Dive Brief:
- Quorum Health's operating revenue declined 9% to $959.9 million in the first half of 2018, down from $1.1 million in the same period a year ago. The slump was primarily due to loss of revenue from seven hospitals divested or closed since the end of the prior period, according to financial results released Thursday.
- A $15.8 million infusion of funds from the California Hospital Quality Assurance Fee program partially offset the revenue drop.
- The Brentwood, Tennessee-based hospital chain ended the half with a net loss of $124.4 million, more than twice the $57.8 million it lost in the first half of 2017, and said it will focus on continuing to restructure to reduce debt and improve its financial outlook.
Dive Insight:
Like many health systems, Quorum is looking to stabilize itself among difficult financial trends and has turned to selling off hospitals in an effort to chip away at debt.
Since Quorum began unloading hospitals in 2016, it has reaped $84.8 million in net proceeds from divestitures and used $74.9 million of that to pay down debt. The company said it plans to sell another $165 million to $215 million in assets by the end of this year.
As of Wednesday, Quorum had inked a definitive agreement to sell one hospital and signed letters of intent to divest six other facilities. Combined, those transactions would net the health system about $115 million.
For the three months ending June 30, Quorum saw operating revenue drop $57 million year over year to $472.6 million. Net loss of $25.9 million, down from $30.6 million in Q2 2017, was impacted by the closure of one hospital and $4.1 million in severance related to headcount reductions, the company said.

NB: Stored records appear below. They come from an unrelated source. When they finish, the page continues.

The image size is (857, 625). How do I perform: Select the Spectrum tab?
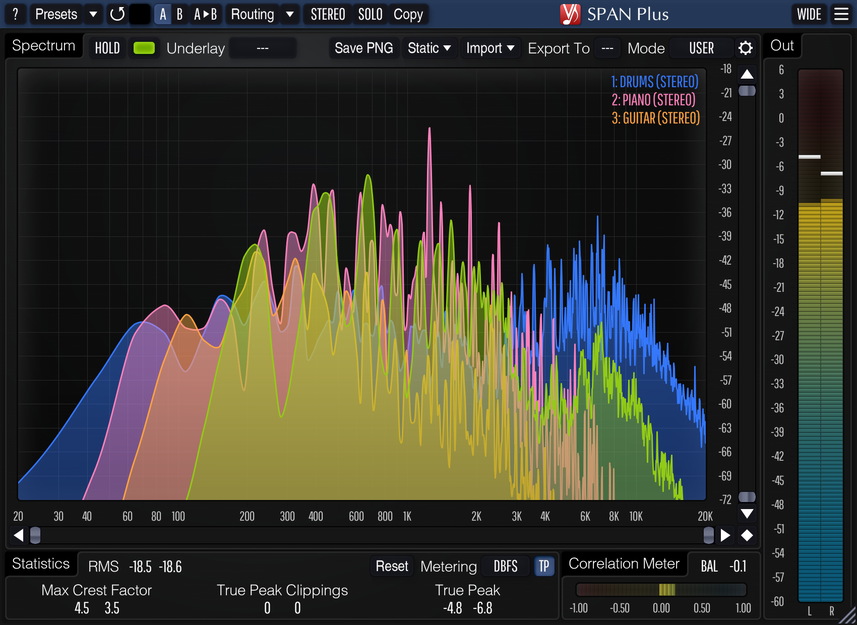pyautogui.click(x=44, y=47)
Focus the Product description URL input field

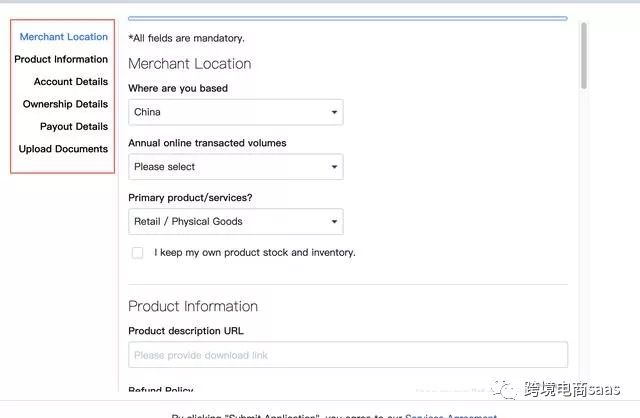point(347,355)
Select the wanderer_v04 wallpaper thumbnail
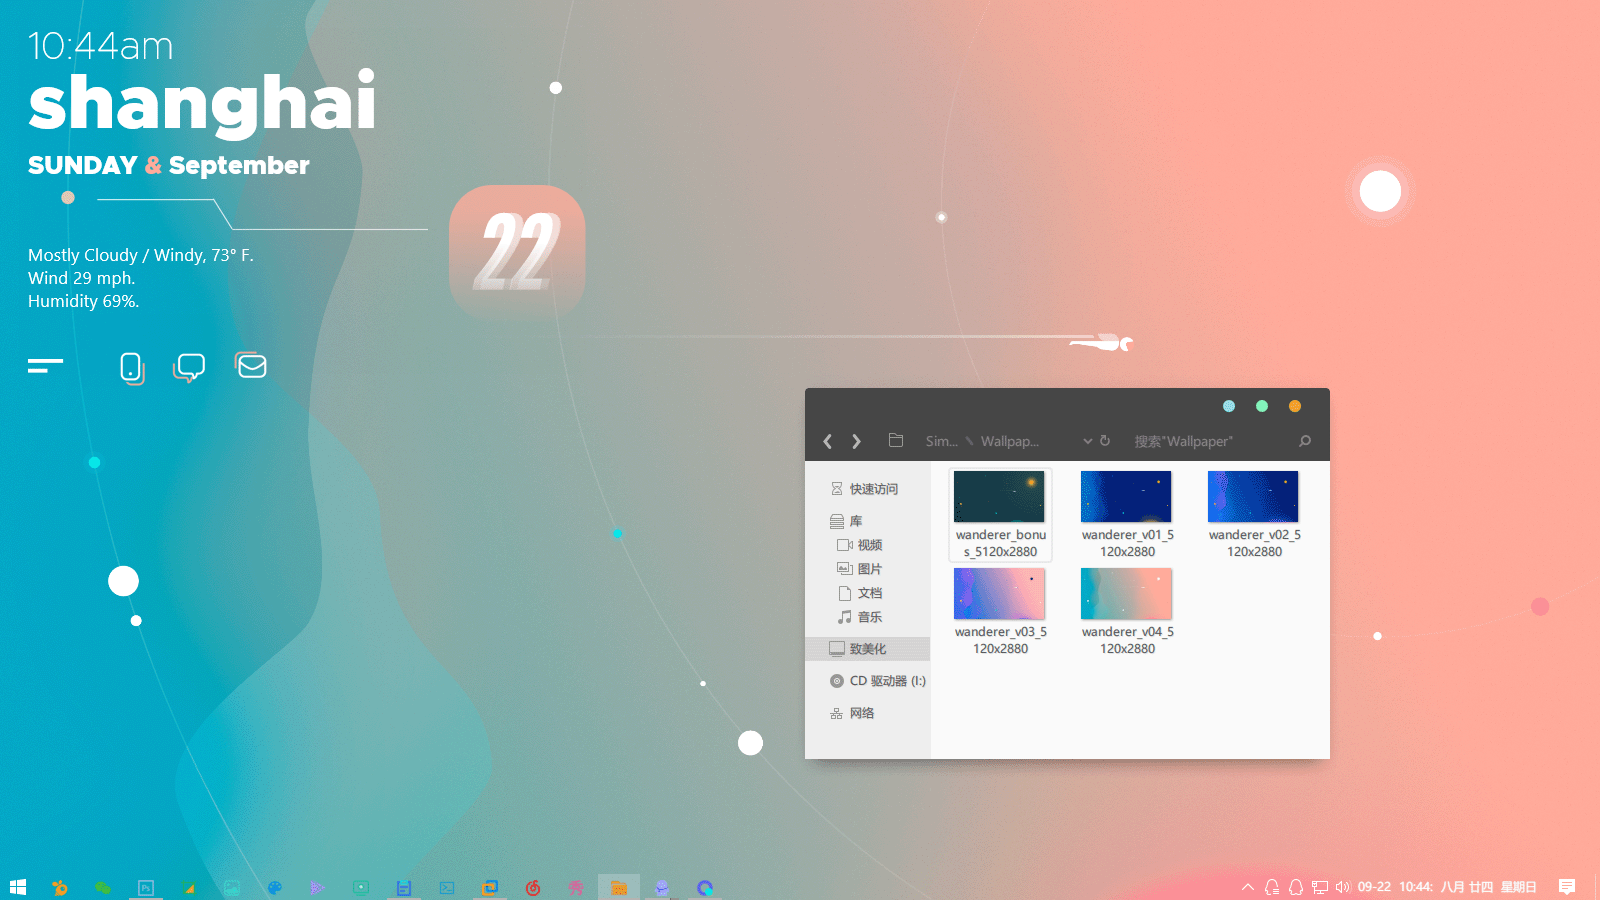Screen dimensions: 1600x900 [x=1126, y=594]
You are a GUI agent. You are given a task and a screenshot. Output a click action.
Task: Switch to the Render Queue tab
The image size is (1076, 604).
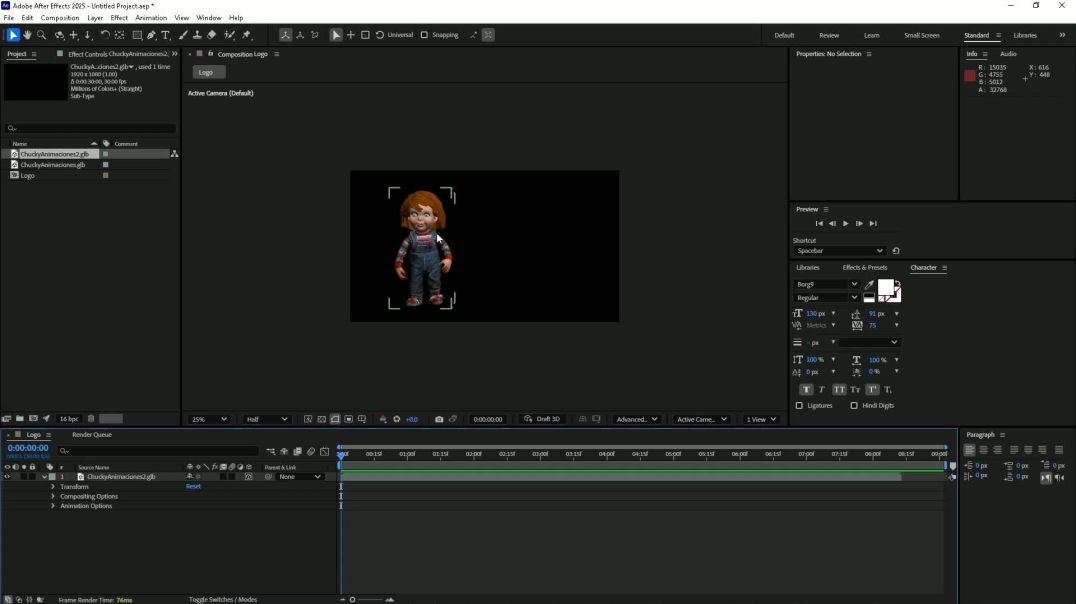(x=92, y=435)
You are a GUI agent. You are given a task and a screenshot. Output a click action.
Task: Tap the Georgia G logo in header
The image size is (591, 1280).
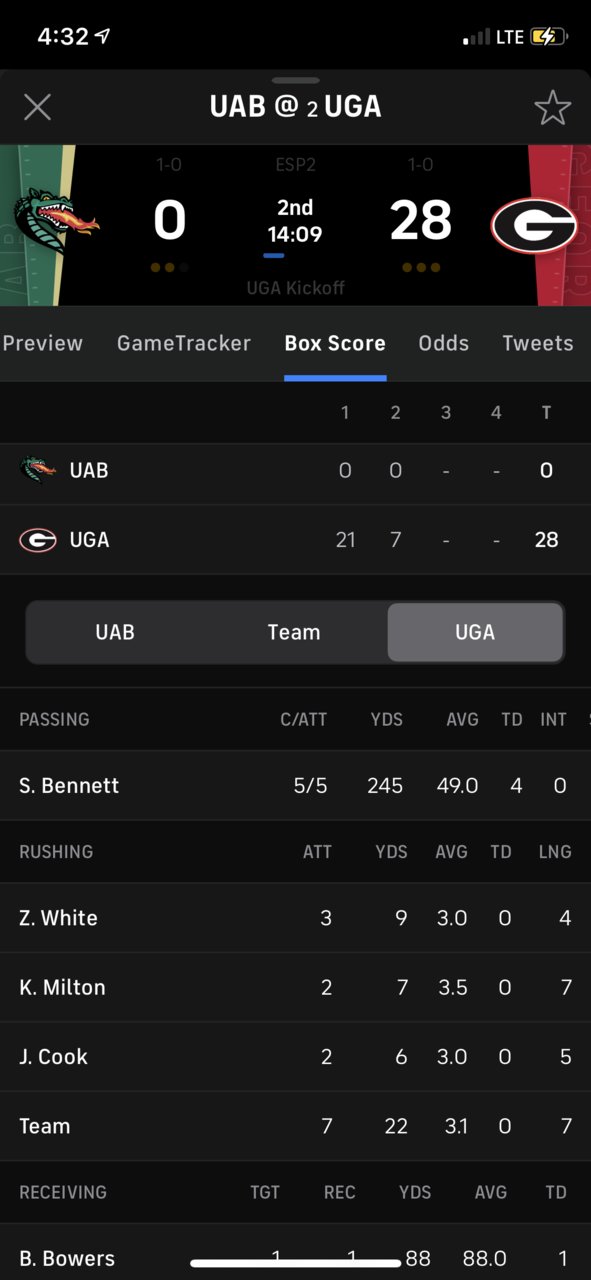(533, 226)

Quorum's six-month performance took a hit from several one-time charges, including $39.8 million in impairment charges. The company, which spun off from Community Health Systems with 38 hospitals in 2016, also cited $17.1 million in costs related to the shuttering of one hospital, plus $8.1 million in losses on the sale of two hospitals and $6 million in severance related to headcount reductions.
The company reduced its full-year guidance from a range of $1.9 billion to $2 billion to $1.9 billion. "The reduction is primarily a result of the Company's continued efforts to execute on its divestiture strategy as well as efforts to improve its operating margins by discontinuing underperforming service lines, managed Medicaid contracts and provider relationships," the company said.
Quorum CEO Thomas Miller stepped down in May. Robert Fish, board chairman of Kennett Square, Pennsylvania-based Genesis Healthcare, is serving as interim CEO. He most recently served as interim CEO of San Diego-based Millennium Health and CEO of Genesis Healthcare.